* What to work on *
The data must be returned in full and exactly as given.

* Collected data entries *
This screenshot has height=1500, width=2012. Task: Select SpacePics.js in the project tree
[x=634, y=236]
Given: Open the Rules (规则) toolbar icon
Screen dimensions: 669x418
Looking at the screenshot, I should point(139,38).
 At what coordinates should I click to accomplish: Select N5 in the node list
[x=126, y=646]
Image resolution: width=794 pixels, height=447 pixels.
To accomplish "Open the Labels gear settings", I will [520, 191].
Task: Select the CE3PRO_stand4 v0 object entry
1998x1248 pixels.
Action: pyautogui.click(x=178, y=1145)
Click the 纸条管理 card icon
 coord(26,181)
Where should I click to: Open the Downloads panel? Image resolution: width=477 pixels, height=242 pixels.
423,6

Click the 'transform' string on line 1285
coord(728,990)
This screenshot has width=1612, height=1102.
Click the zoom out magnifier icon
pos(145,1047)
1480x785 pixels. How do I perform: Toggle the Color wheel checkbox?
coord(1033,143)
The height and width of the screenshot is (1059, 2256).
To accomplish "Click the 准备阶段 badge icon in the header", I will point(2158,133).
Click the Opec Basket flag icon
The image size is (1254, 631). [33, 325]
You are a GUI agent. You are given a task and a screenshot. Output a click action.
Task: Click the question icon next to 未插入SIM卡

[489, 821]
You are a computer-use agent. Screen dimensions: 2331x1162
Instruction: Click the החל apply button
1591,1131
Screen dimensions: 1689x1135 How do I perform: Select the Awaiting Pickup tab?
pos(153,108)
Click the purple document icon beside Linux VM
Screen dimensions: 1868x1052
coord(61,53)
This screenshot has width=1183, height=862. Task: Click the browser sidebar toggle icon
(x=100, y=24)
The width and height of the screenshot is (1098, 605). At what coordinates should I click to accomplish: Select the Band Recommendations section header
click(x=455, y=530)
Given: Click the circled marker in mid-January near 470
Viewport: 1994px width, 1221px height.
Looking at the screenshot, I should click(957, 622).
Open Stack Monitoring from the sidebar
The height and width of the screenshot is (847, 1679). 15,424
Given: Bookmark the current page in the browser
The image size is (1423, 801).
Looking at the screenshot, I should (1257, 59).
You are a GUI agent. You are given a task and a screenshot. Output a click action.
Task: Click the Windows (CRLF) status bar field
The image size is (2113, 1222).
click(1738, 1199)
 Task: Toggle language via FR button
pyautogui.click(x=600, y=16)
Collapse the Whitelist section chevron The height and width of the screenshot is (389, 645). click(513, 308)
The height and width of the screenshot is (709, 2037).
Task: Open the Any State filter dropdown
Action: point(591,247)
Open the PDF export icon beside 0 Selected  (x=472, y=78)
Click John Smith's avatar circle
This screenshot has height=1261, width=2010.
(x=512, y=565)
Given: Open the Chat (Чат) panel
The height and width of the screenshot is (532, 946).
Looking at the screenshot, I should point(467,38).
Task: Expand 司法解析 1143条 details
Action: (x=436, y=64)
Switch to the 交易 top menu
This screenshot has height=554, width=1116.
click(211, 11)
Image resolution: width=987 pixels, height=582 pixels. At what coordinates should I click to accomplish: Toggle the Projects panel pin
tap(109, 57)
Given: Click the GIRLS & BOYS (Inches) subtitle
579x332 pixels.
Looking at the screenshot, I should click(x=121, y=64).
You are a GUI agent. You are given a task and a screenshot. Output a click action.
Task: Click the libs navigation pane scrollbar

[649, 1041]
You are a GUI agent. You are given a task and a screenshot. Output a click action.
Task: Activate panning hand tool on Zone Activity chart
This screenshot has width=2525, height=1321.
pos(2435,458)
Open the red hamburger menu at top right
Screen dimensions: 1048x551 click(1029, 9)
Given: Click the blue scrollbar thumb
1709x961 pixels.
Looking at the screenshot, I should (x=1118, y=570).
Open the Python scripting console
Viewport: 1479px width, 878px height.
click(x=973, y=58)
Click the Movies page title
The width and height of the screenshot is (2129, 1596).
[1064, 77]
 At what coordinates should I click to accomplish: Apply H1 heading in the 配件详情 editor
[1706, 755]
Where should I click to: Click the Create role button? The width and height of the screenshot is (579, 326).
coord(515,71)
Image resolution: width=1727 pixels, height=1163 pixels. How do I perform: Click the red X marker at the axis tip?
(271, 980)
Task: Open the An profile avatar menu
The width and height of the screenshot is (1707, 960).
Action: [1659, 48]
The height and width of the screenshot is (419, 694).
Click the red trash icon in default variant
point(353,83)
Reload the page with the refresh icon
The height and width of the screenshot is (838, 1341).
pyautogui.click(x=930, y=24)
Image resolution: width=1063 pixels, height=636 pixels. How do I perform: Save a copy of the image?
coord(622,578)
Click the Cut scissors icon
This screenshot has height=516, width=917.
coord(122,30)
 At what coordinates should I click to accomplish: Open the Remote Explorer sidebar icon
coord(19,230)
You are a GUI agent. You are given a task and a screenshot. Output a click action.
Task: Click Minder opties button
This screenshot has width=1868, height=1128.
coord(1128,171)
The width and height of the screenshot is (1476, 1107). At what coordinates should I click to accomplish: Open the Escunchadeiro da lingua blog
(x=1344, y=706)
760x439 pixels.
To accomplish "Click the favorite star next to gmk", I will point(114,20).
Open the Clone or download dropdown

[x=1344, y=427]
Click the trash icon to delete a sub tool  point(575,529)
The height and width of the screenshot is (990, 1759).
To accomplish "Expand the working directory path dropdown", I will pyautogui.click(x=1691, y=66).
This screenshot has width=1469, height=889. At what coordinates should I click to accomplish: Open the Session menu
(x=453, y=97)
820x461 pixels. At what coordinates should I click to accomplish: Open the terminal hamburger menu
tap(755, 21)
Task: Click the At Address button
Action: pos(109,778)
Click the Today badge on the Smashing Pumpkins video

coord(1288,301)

* Reply *
This screenshot has height=1500, width=2012. Task: Select SpacePics.js in the project tree
[x=634, y=236]
Given: Open the Rules (规则) toolbar icon
Screen dimensions: 669x418
Looking at the screenshot, I should point(139,38).
 At what coordinates should I click to accomplish: Select N5 in the node list
[x=126, y=646]
Image resolution: width=794 pixels, height=447 pixels.
To accomplish "Open the Labels gear settings", I will [520, 191].
Task: Select the CE3PRO_stand4 v0 object entry
1998x1248 pixels.
Action: pyautogui.click(x=178, y=1145)
Click the 纸条管理 card icon
 coord(26,181)
Where should I click to: Open the Downloads panel? Image resolution: width=477 pixels, height=242 pixels.
423,6

Click the 'transform' string on line 1285
coord(728,990)
This screenshot has width=1612, height=1102.
Click the zoom out magnifier icon
pos(145,1047)
1480x785 pixels. How do I perform: Toggle the Color wheel checkbox?
coord(1033,143)
The height and width of the screenshot is (1059, 2256).
To accomplish "Click the 准备阶段 badge icon in the header", I will point(2158,133).
Click the Opec Basket flag icon
The image size is (1254, 631). [33, 325]
You are a GUI agent. You are given a task and a screenshot. Output a click action.
Task: Click the question icon next to 未插入SIM卡

[489, 821]
You are a computer-use agent. Screen dimensions: 2331x1162
Instruction: Click the החל apply button
1591,1131
Screen dimensions: 1689x1135 How do I perform: Select the Awaiting Pickup tab?
pos(153,108)
Click the purple document icon beside Linux VM
Screen dimensions: 1868x1052
coord(61,53)
This screenshot has width=1183, height=862. Task: Click the browser sidebar toggle icon
(x=100, y=24)
The width and height of the screenshot is (1098, 605). At what coordinates should I click to accomplish: Select the Band Recommendations section header
click(x=455, y=530)
Given: Click the circled marker in mid-January near 470
Viewport: 1994px width, 1221px height.
Looking at the screenshot, I should click(957, 622).
Open Stack Monitoring from the sidebar
The height and width of the screenshot is (847, 1679). 15,424
Given: Bookmark the current page in the browser
The image size is (1423, 801).
Looking at the screenshot, I should (1257, 59).
You are a GUI agent. You are given a task and a screenshot. Output a click action.
Task: Click the Windows (CRLF) status bar field
The image size is (2113, 1222).
click(1738, 1199)
 Task: Toggle language via FR button
pyautogui.click(x=600, y=16)
Collapse the Whitelist section chevron The height and width of the screenshot is (389, 645). click(513, 308)
The height and width of the screenshot is (709, 2037).
Task: Open the Any State filter dropdown
Action: point(591,247)
Open the PDF export icon beside 0 Selected  (x=472, y=78)
Click John Smith's avatar circle
This screenshot has height=1261, width=2010.
(x=512, y=565)
Given: Open the Chat (Чат) panel
The height and width of the screenshot is (532, 946).
Looking at the screenshot, I should point(467,38).
Task: Expand 司法解析 1143条 details
Action: (x=436, y=64)
Switch to the 交易 top menu
This screenshot has height=554, width=1116.
click(211, 11)
Image resolution: width=987 pixels, height=582 pixels. At what coordinates should I click to accomplish: Toggle the Projects panel pin
tap(109, 57)
Given: Click the GIRLS & BOYS (Inches) subtitle
579x332 pixels.
Looking at the screenshot, I should click(x=121, y=64).
You are a GUI agent. You are given a task and a screenshot. Output a click action.
Task: Click the libs navigation pane scrollbar

[649, 1041]
You are a GUI agent. You are given a task and a screenshot. Output a click action.
Task: Activate panning hand tool on Zone Activity chart
This screenshot has width=2525, height=1321.
pos(2435,458)
Open the red hamburger menu at top right
Screen dimensions: 1048x551 click(1029, 9)
Given: Click the blue scrollbar thumb
1709x961 pixels.
Looking at the screenshot, I should (x=1118, y=570).
Open the Python scripting console
Viewport: 1479px width, 878px height.
click(x=973, y=58)
Click the Movies page title
The width and height of the screenshot is (2129, 1596).
[1064, 77]
 At what coordinates should I click to accomplish: Apply H1 heading in the 配件详情 editor
[1706, 755]
Where should I click to: Click the Create role button? The width and height of the screenshot is (579, 326).
coord(515,71)
Image resolution: width=1727 pixels, height=1163 pixels. How do I perform: Click the red X marker at the axis tip?
(271, 980)
Task: Open the An profile avatar menu
The width and height of the screenshot is (1707, 960).
Action: [1659, 48]
The height and width of the screenshot is (419, 694).
Click the red trash icon in default variant
point(353,83)
Reload the page with the refresh icon
The height and width of the screenshot is (838, 1341).
pyautogui.click(x=930, y=24)
Image resolution: width=1063 pixels, height=636 pixels. How do I perform: Save a copy of the image?
coord(622,578)
Click the Cut scissors icon
This screenshot has height=516, width=917.
coord(122,30)
 At what coordinates should I click to accomplish: Open the Remote Explorer sidebar icon
coord(19,230)
You are a GUI agent. You are given a task and a screenshot. Output a click action.
Task: Click Minder opties button
This screenshot has width=1868, height=1128.
coord(1128,171)
The width and height of the screenshot is (1476, 1107). At what coordinates should I click to accomplish: Open the Escunchadeiro da lingua blog
(x=1344, y=706)
760x439 pixels.
To accomplish "Click the favorite star next to gmk", I will point(114,20).
Open the Clone or download dropdown

[x=1344, y=427]
Click the trash icon to delete a sub tool  point(575,529)
The height and width of the screenshot is (990, 1759).
To accomplish "Expand the working directory path dropdown", I will pyautogui.click(x=1691, y=66).
This screenshot has width=1469, height=889. At what coordinates should I click to accomplish: Open the Session menu
(x=453, y=97)
820x461 pixels. At what coordinates should I click to accomplish: Open the terminal hamburger menu
tap(755, 21)
Task: Click the At Address button
Action: pos(109,778)
Click the Today badge on the Smashing Pumpkins video

coord(1288,301)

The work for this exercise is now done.